After 3 months in Israeli ICU with rare infection, Anna Kosma is released to rehab; ‘Doctors see this once in a lifetime,’ says her physician

Nathan Jeffay is The Times of Israel's health and science correspondent

Anna Kosma (front), who has just entered rehab three months after doctors believed she had 2% chance of survival, pictured at Shaare Zedek Medical Center with her physicians Dr. Stefan Mausbach, left, and Dr. Roni Eichel (courtesy of Shaare Zedek Medical Center)
Anna Kosma (front), who has just entered rehab three months after doctors believed she had 2% chance of survival, pictured at Shaare Zedek Medical Center with her physicians Dr. Stefan Mausbach, left, and Dr. Roni Eichel (courtesy of Shaare Zedek Medical Center)

A teenager has made a remarkable recovery in Jerusalem, three months after being airlifted from Ukraine when she was deep in a coma and thought to have a tiny chance of survival.

As the health system crumbled around her in Ukraine this spring, Anna Kosma was having several seizures a day. Local doctors had given the 18-year-old medicine that temporarily paralyzed her, and her family didn’t know where to turn.

A Ukrainian-Israeli citizen who lives near Kyiv, she was flown to Ben Gurion Airport by the rescue organization Hatzolah Air, after receiving help before her departure from Zaka and United Hatzalah. An ambulance was waiting to take her to Jerusalem’s Shaare Zedek Medical Center, where she was, until now, in the ICU.

“I met the ambulance, and took her straight to intensive care, without even stopping at the ER as there was no point given the seriousness of her condition,” Dr. Stefan Mausbach, director of neuro-intensive care, told The Times of Israel. “She had been having seizures for weeks.”

Kosma had gone through a rare bacterial or viral infection that caused epilepsy and a range of serious reactions. “Upon arrival, she was totally non-reactive and in a coma,” said Mausbach, explaining that the chance of serous brain damage in such scenarios is very high. “I estimated her chances of survival at 1% to 2%.”

Mausbach’s colleague Dr.

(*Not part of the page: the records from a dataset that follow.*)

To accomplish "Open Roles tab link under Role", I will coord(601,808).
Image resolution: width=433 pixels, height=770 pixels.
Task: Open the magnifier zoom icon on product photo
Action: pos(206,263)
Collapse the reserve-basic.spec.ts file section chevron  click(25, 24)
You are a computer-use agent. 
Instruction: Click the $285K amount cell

Roni Eichel, director of neurology at Shaare Zedek, explained that she faced a rare case of fever turned epilepsy that is “very difficult to treat with drugs, so that the patient in most cases suffers from severe brain damage, and in many cases there is a risk of death.”

Anna Kosma, arriving at Shaare Zedek Medical Center, straight from a flight from Ukraine, in May 2022. (courtesy of Shaare Zedek Medical Center)

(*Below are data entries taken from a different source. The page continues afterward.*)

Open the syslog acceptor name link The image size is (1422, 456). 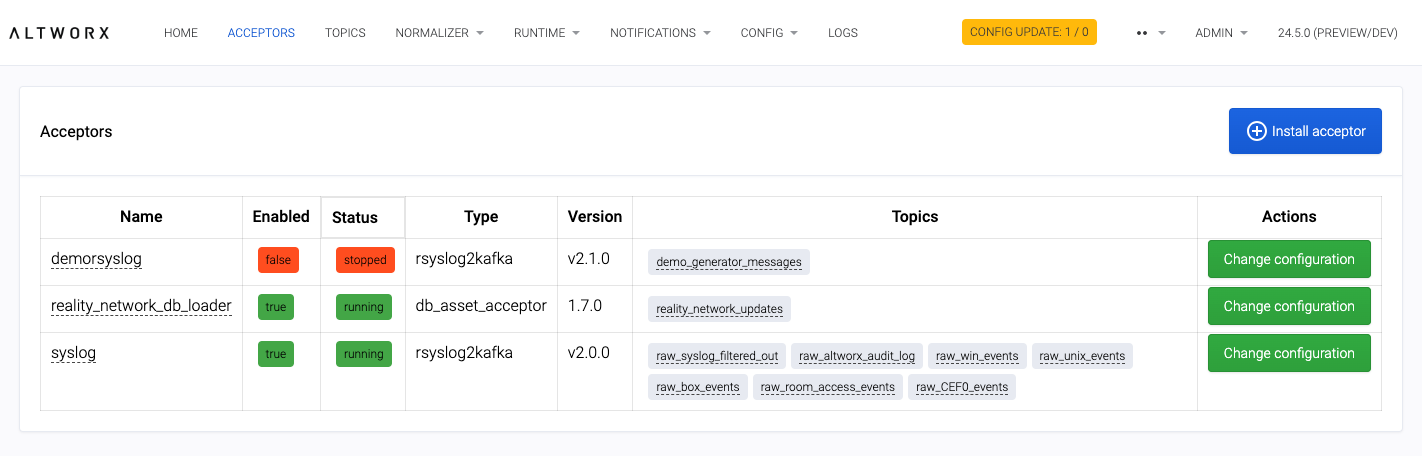[x=73, y=353]
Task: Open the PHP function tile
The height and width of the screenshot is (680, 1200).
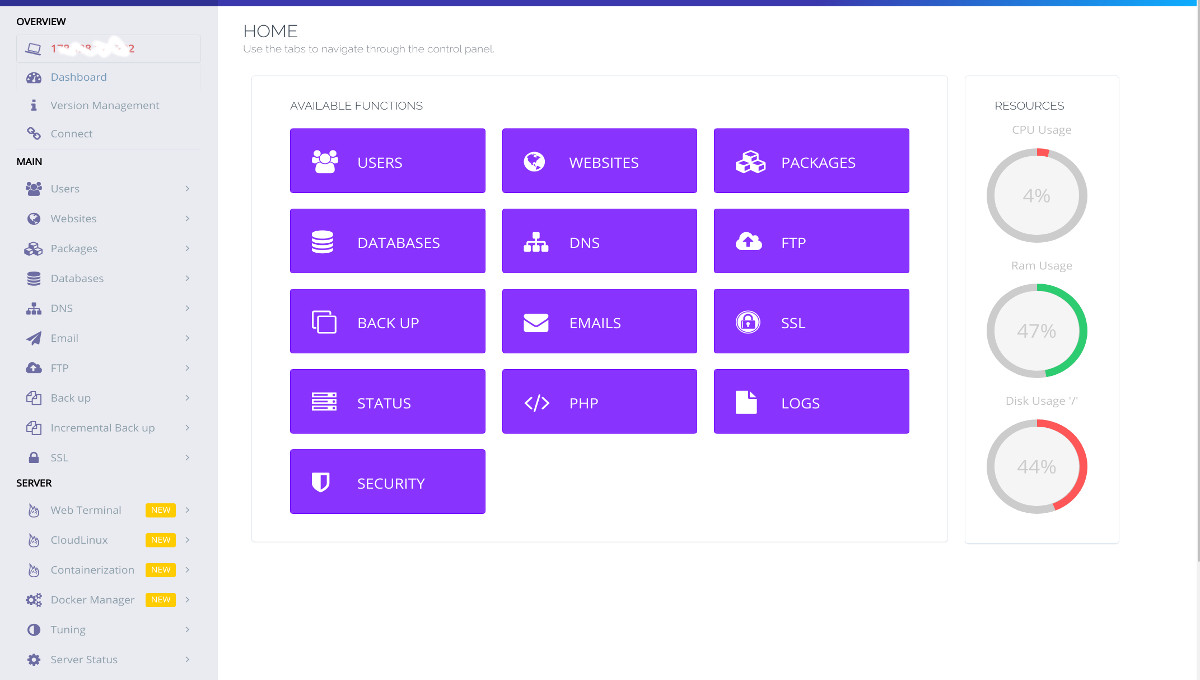Action: [x=599, y=401]
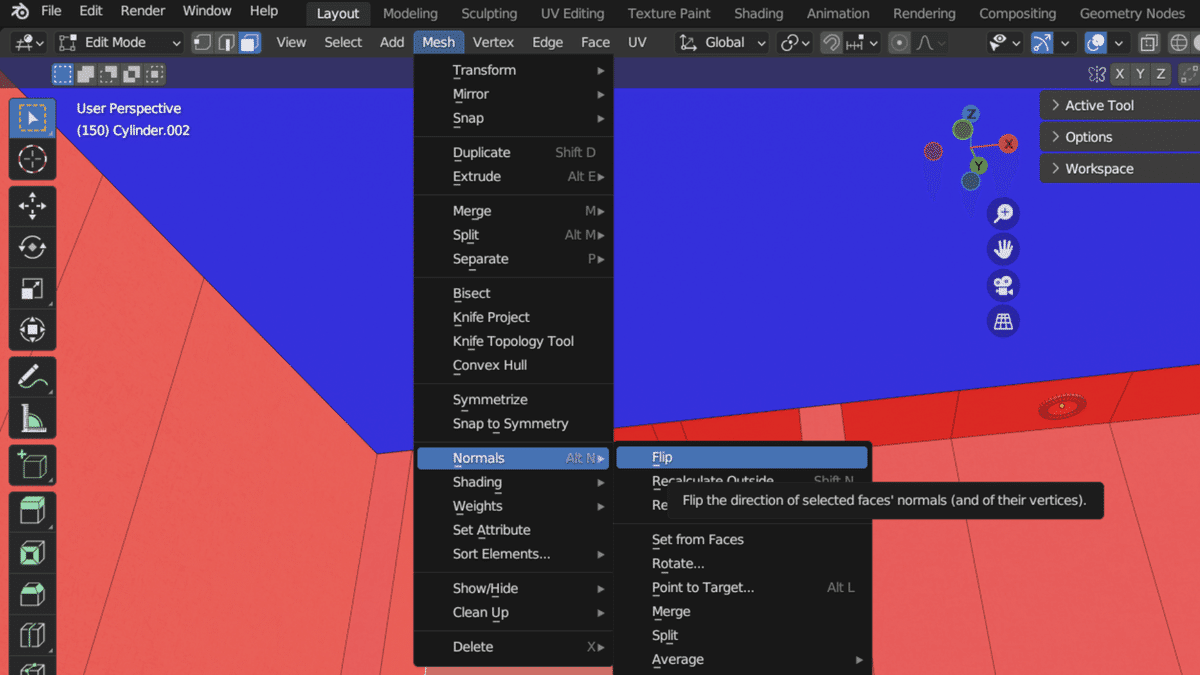Toggle the camera view icon
Viewport: 1200px width, 675px height.
coord(1003,286)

The doctors deepened her coma to a state called cerebral anesthesia, as this allowed her to be treated with a reduced chance of brain damage. They maintained this state for four days. After this, they changed all her medications and saw some improvement. Mausbach said: “She started to react more, but even then, she had around 20 seizures a day for another week.”

A long, laborious process of trying different approaches and different drugs followed, and a few days ago, despite the possibility of some lasting brain damage remaining, Anna left intensive care — on her own two feet — and went into rehab.

“I was very excited and very glad she was discharged,” Mausbach said. “We put in lots of effort into helping her — working with her all day and night. What we just witnessed is something that doctors see once in a lifetime. We have a lot of miseries in intensive care, so to see something like this is so great.”